┌─ ESTRATTO DELLA PAGINA

La risposta di Unione Europea e Stati Uniti alla Belt and Road Initiative
Europa

La risposta di Unione Europea e Stati Uniti alla Belt and Road Initiative

Di Luca Tarantino
13.11.2018

Il 15 ottobre il Consiglio Affari Esteri dell’UE ha approvato la “strategia dell’UE in materia di connessione tra l’Europa e l’Asia”, la quale è stata poi presentata a Bruxelles il 18 e 19 ottobre all’Asia-Europe Meeting (ASEM), forum dedicato al dialogo e alla cooperazione interregionale a cui partecipano 51 Stati compresi Cina, India e Russia.
Basata su una comunicazione congiunta del 19 settembre della Commissione europea e dell’Alto Rappresentante dell’Unione per gli Affari esteri e la Politica di sicurezza Federica Mogherini, nominata “Collegare l’Europa e l’Asia — elementi per una strategia dell’UE”, la nuova iniziativa dell’Unione Europea è volta alla realizzazione di investimenti infrastrutturali nei prossimi anni in tutto il continente asiatico.
La politica trae fondamento da uno studio dell’Asian Development Bank in cui viene affermata la necessità in Asia di diversi trilioni di euro in investimenti per le infrastrutture e prevede il finanziamento di opere sostenibili ed in linea con gli standard internazionali sull’ambiente e sul lavoro.

└─

▸ DA FARE:
**a.** Ricopia per favore il passo dell'estratto della pagina che inizia con "La politica trae" e termina con "e sul lavoro.".
**b.** Rispondi a queste domande sull'estratto della pagina:
(i) In che giorno il Consiglio Affari Esteri dell'UE ha approvato la strategia di connessione tra l'Europa e l'Asia?
(ii) Quanti Stati partecipano all'Asia-Europe Meeting?
(iii) Di quale ente è lo studio su cui si fonda la politica?

┌─ DATI FORNITI

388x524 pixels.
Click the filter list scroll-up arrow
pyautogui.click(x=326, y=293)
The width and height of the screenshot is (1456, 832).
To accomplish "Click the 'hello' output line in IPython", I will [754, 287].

└─
┌─ DATI FORNITI

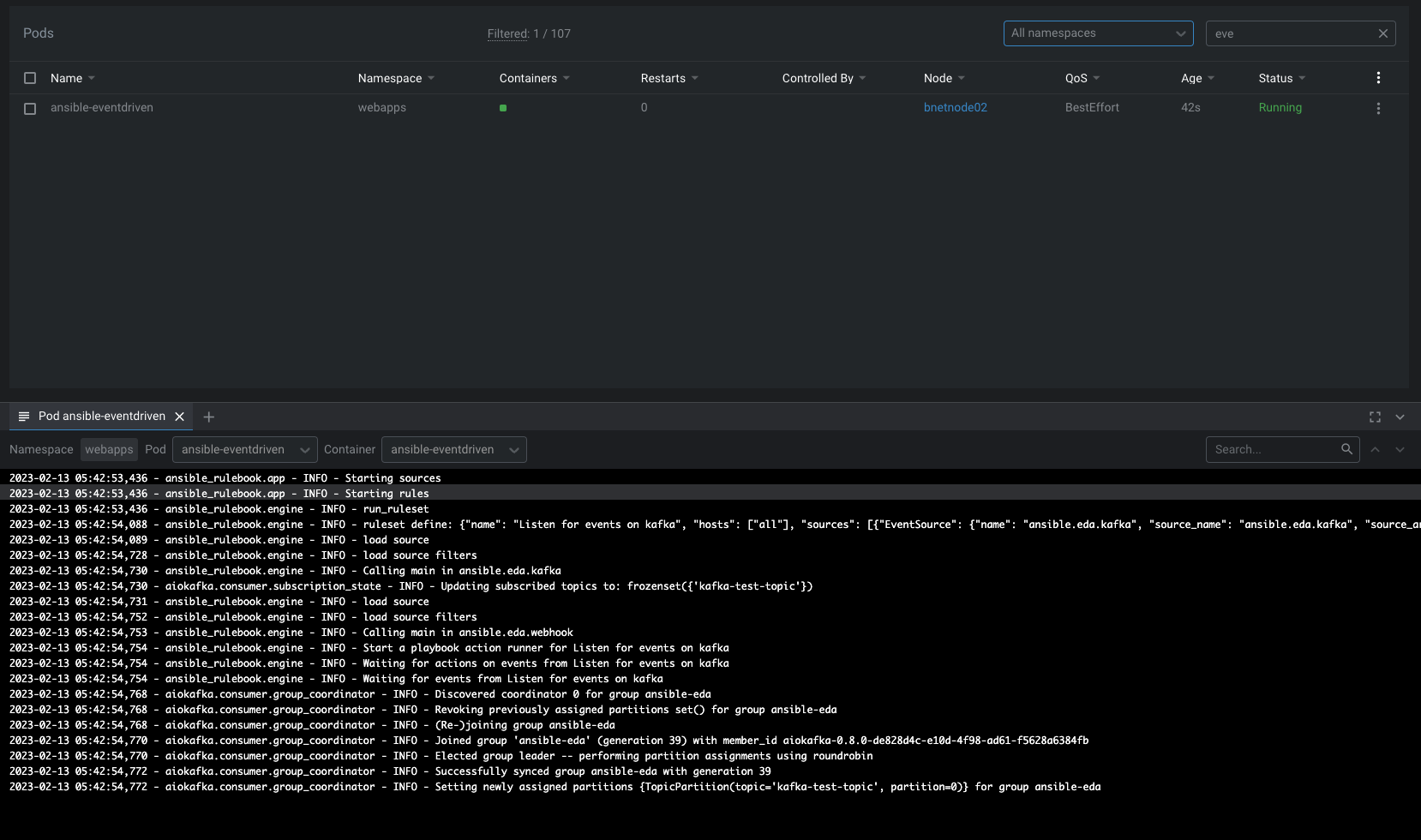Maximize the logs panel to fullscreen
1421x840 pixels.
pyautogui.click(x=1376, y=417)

└─
┌─ DATI FORNITI

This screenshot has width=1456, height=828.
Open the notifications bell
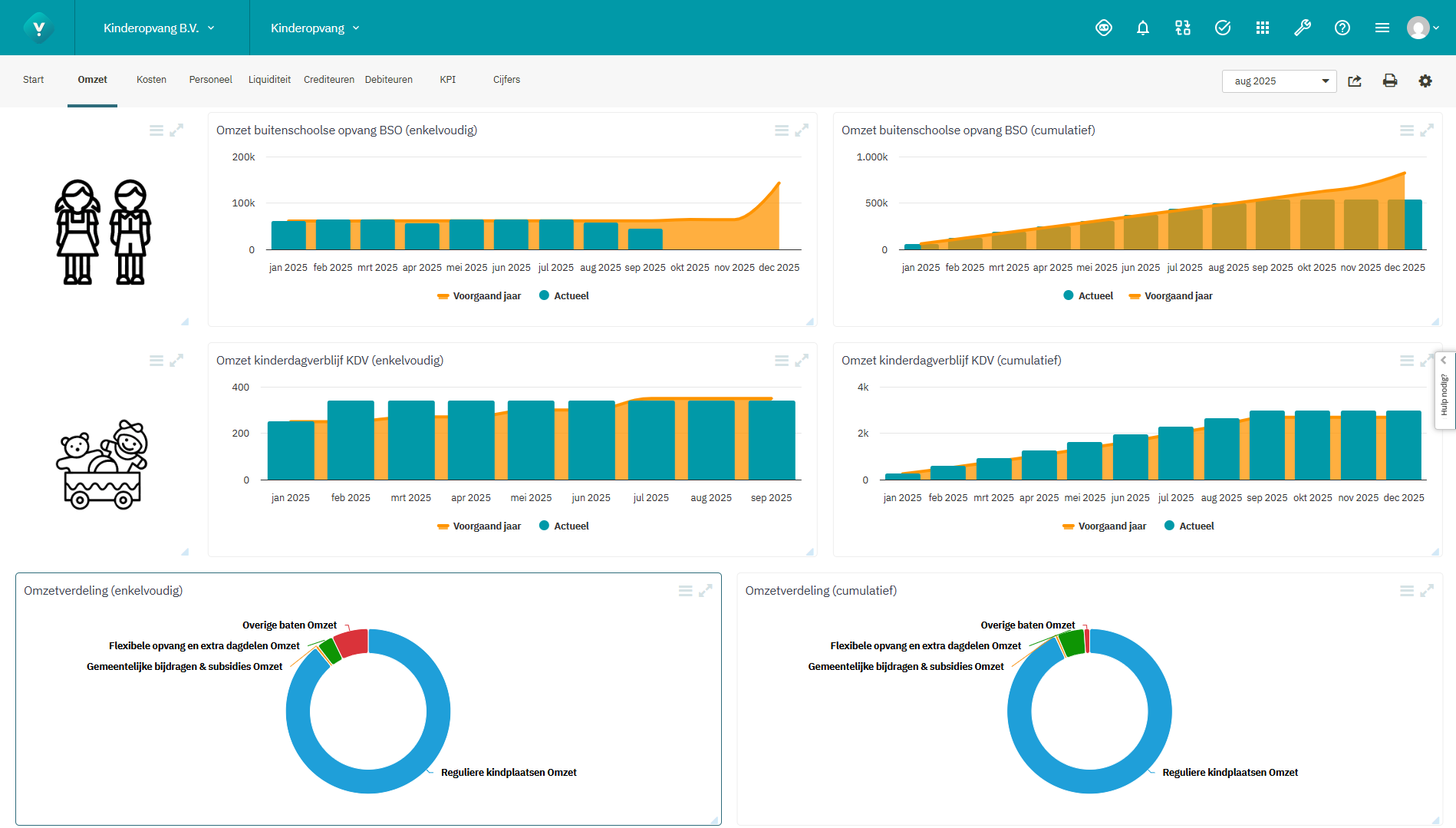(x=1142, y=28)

└─

▸ RISPOSTE:
**a.**
La politica trae fondamento da uno studio dell’Asian Development Bank in cui viene affermata la necessità in Asia di diversi trilioni di euro in investimenti per le infrastrutture e prevede il finanziamento di opere sostenibili ed in linea con gli standard internazionali sull’ambiente e sul lavoro.

**b.**
(i) Il 15 ottobre.
(ii) 51 Stati.
(iii) Dell'Asian Development Bank.